#208 Counting Carbon Costs in the Built Environment

The first edition of the Royal Institution of Chartered Surveyors (RICS) Whole Life Carbon Assessment for the Built Environment, published in 2017, is a professional statement that establishes a methodology for calculating the carbon cost of buildings, and now infrastructure, from construction, through use, to end-of-life.

The guidelines already allow users to make finely tuned carbon cost/benefit calculations. For example, do the energy savings of added insulation justify the embodied carbon cost of the insulating material? Or, has a building truly reached the end of its life, or could it be more efficiently re-used or retrofitted? If it cannot, can any carbon costs be saved through salvaging materials?

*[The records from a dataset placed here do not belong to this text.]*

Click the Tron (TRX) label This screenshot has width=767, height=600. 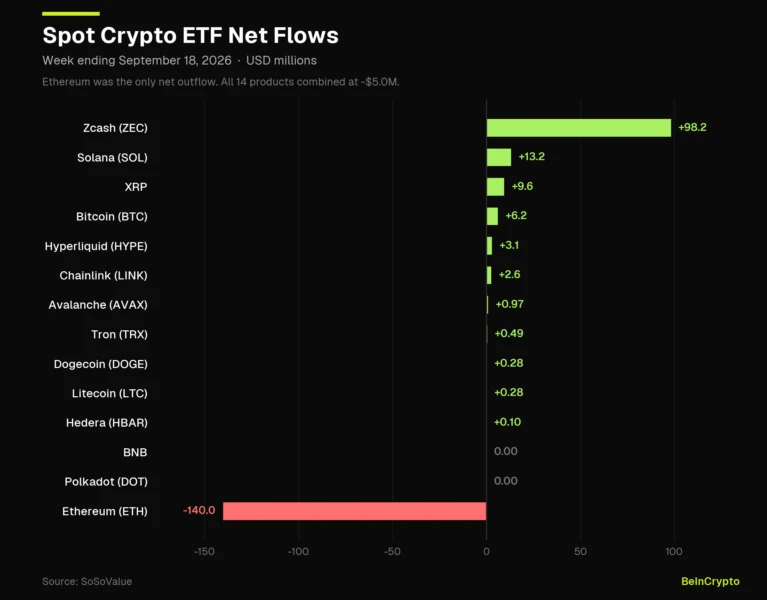[x=119, y=334]
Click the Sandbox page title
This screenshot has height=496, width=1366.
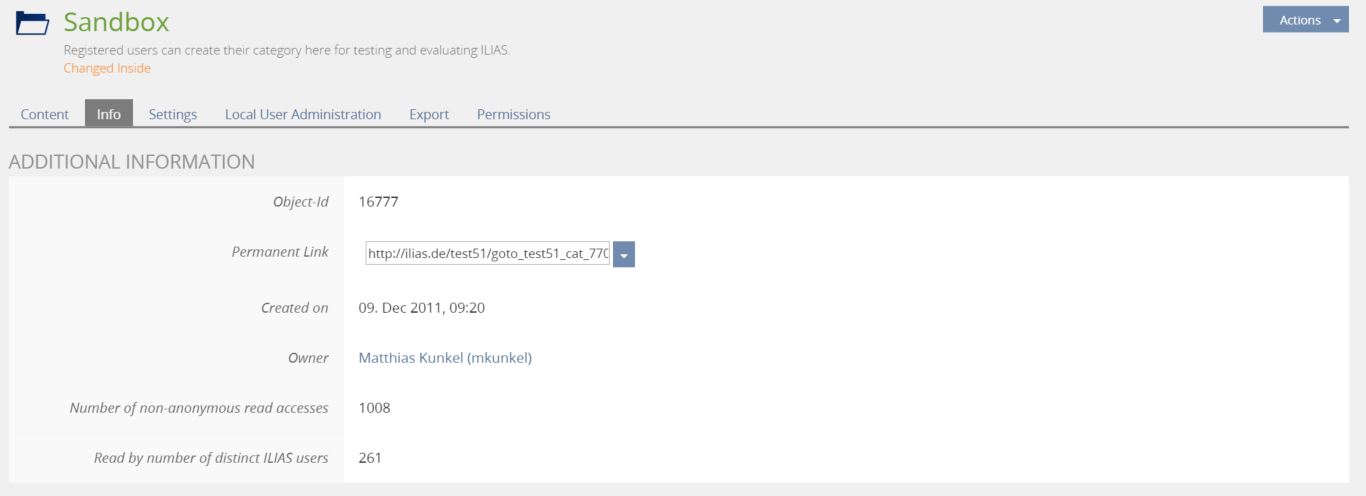[116, 22]
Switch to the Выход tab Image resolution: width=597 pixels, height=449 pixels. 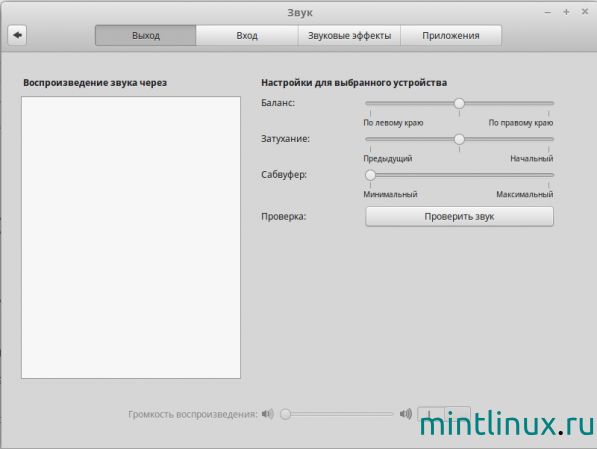145,35
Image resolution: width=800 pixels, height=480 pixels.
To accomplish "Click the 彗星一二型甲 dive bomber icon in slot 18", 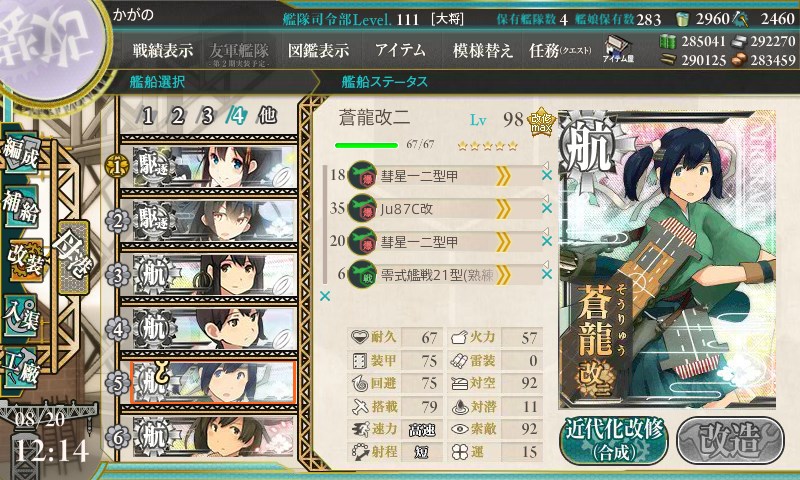I will 362,175.
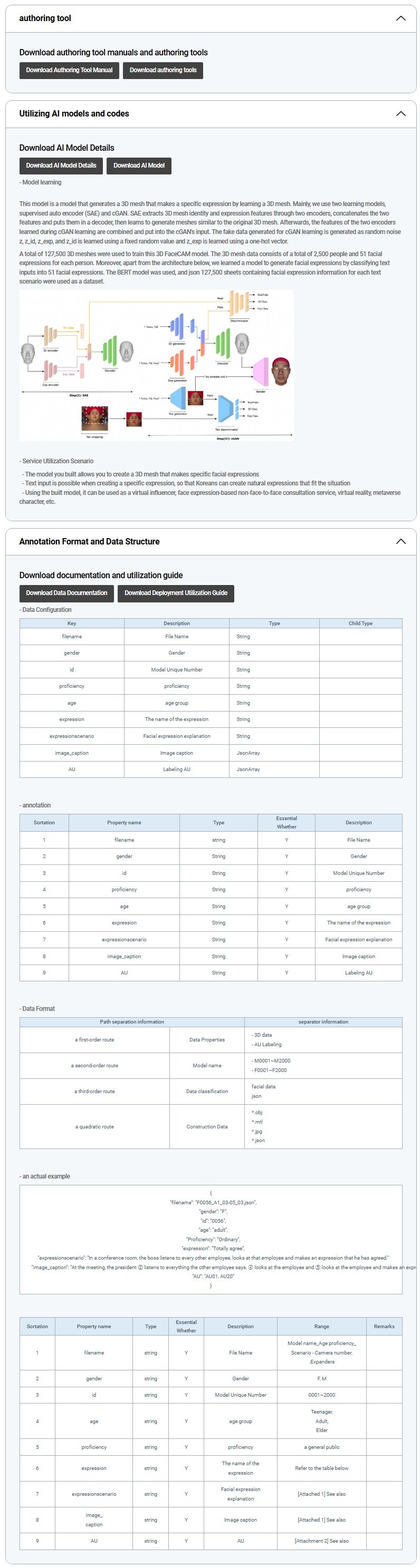Click the cropped face photo in Tex cropping
The width and height of the screenshot is (420, 1568).
(94, 420)
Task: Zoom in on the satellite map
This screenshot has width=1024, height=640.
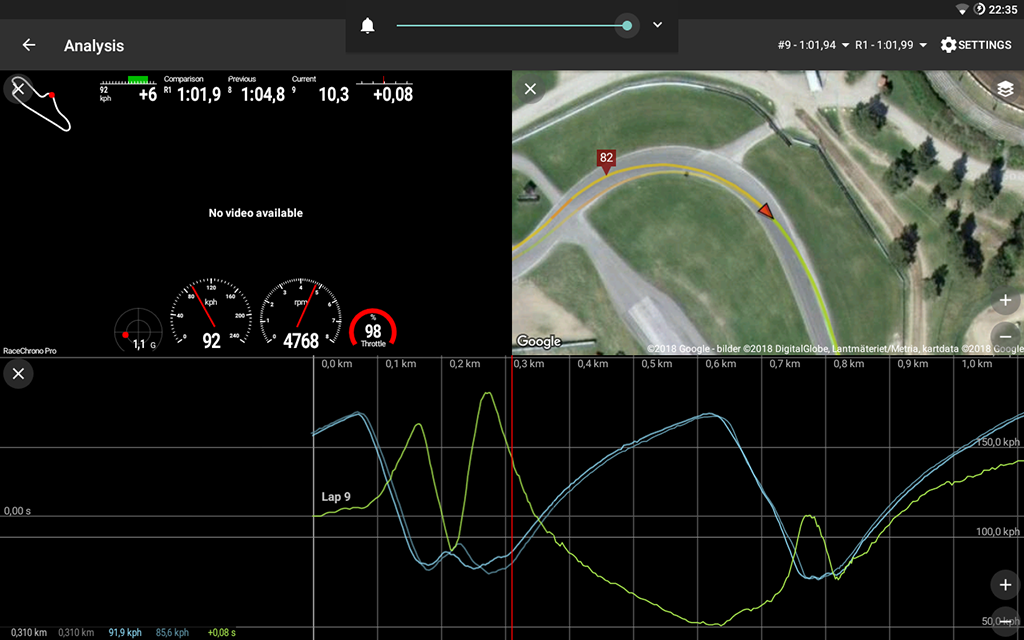Action: click(x=1005, y=301)
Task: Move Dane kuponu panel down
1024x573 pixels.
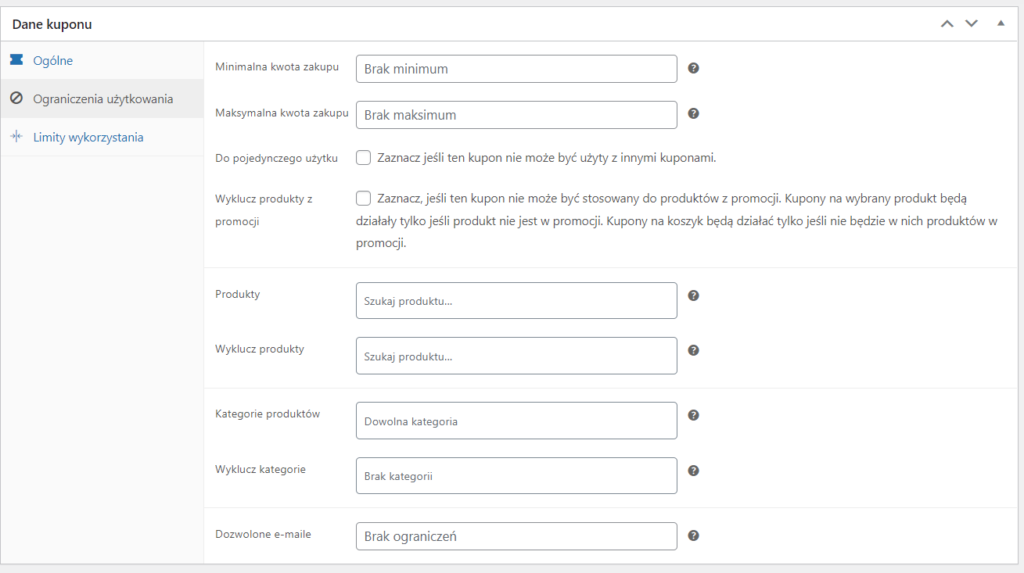Action: coord(971,23)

The professional statement is now being revised, and a public consultation is taking place until 18 April 2023. In this episode, Simon Sturgis, who has led the development of the guidance, explains its origins, and the ideas behind it, and the RICS’s Matthew Collins explains how it is being used, and why it is being revised.

Guests

Simon Sturgis, founder, Targeting Zero LLP

Matthew Collins, senior specialist, construction and infrastructure management, RICS

Resources

Simon Sturgis’s paper Redefining Zero, which helped spur debate on the carbon costs of buildings.

The UK House of Commons environmental audit select committee report Building to net zero: costing carbon in construction.

The Bath University Inventory of Carbon and Energy (Bath ICE) database.